[intrinsics] performance improvements for the intrinsified version of Objects::hash

Tue Mar 5 02:52:24 UTC 2019


On 3/4/19 8:11 PM, Alex Buckley wrote:
> // Adopting a zero-decimal-places policy because precision to multiple 
> decimal places is less important than accuracy and repeatability.
>
> On 3/4/2019 4:28 PM, Vicente Romero wrote:
>> I have uploaded another round of experiments for Objects::hash, see [1].
>> The main variation I have included a variant of most of the tests in
>> which instead of invoking Objects::hash 10 times sequentially, the same
>> invocation occurs inside a loop which is executed 10 times.

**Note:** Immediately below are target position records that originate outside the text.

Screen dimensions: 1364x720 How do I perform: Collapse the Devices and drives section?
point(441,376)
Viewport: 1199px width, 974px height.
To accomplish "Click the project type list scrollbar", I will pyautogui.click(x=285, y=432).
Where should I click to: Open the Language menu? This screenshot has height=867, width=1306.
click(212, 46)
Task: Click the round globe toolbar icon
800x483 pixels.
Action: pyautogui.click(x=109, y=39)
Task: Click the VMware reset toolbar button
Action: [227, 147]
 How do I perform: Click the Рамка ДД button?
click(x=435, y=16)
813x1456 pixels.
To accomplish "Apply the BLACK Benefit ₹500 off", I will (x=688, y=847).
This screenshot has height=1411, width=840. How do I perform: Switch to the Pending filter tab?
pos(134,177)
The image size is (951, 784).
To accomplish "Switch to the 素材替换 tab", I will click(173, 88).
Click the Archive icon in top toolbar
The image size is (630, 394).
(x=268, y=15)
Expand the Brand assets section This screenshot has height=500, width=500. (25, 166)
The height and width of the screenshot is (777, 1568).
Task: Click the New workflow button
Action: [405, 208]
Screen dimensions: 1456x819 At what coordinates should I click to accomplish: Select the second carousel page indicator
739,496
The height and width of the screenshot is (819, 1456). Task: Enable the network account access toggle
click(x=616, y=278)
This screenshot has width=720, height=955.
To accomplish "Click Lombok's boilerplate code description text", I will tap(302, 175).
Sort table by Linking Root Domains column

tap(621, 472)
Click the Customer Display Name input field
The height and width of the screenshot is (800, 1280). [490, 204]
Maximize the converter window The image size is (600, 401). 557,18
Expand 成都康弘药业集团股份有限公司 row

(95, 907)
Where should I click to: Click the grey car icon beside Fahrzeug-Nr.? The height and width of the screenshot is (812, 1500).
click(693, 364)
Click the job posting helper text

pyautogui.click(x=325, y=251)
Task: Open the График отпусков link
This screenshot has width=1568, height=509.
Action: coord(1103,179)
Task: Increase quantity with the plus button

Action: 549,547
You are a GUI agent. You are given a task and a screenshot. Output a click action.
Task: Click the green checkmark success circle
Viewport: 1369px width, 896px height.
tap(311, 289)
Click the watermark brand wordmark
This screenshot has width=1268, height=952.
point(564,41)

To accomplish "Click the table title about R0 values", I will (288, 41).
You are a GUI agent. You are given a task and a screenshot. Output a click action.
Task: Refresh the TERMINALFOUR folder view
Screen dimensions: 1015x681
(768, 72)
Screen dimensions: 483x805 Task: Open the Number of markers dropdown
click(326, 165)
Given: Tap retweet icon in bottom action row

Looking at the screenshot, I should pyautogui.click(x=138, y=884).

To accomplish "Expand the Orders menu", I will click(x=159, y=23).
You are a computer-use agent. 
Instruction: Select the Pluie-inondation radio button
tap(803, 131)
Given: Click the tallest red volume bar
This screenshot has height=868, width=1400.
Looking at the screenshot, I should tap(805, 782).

This shows
>> that when the call site is reused, the execution time trumps vanilla
>> JDK13 most of the time.
>
> That's not really the story though :-) Yes, the *Int*StringsLoop10 
> tests run faster with intrinsified invocation than with vanilla 
> invocation, but generally, the *Int*StringsLoop10 tests enjoy less 
> impressive speedups than the *Int*Strings tests. (Example: 
> 25Int25Strings gets a 21x speedup, but 25Int25StringsLoop10 only gets 
> a 2x speedup.)
>
> This is because the *Int*StringsLoop10 tests already run faster on 
> vanilla JDK 13 than the *Int*Strings tests, presumably thanks to 
> inlining ("the call site is reused").
>
> I guess that 1IntLoop10, 2IntsLoop10, and 2Ints2StringsLoop10 would 
> have such high throughput on vanilla JDK 13 that their speedups with 
> intrinsification might be significantly <1.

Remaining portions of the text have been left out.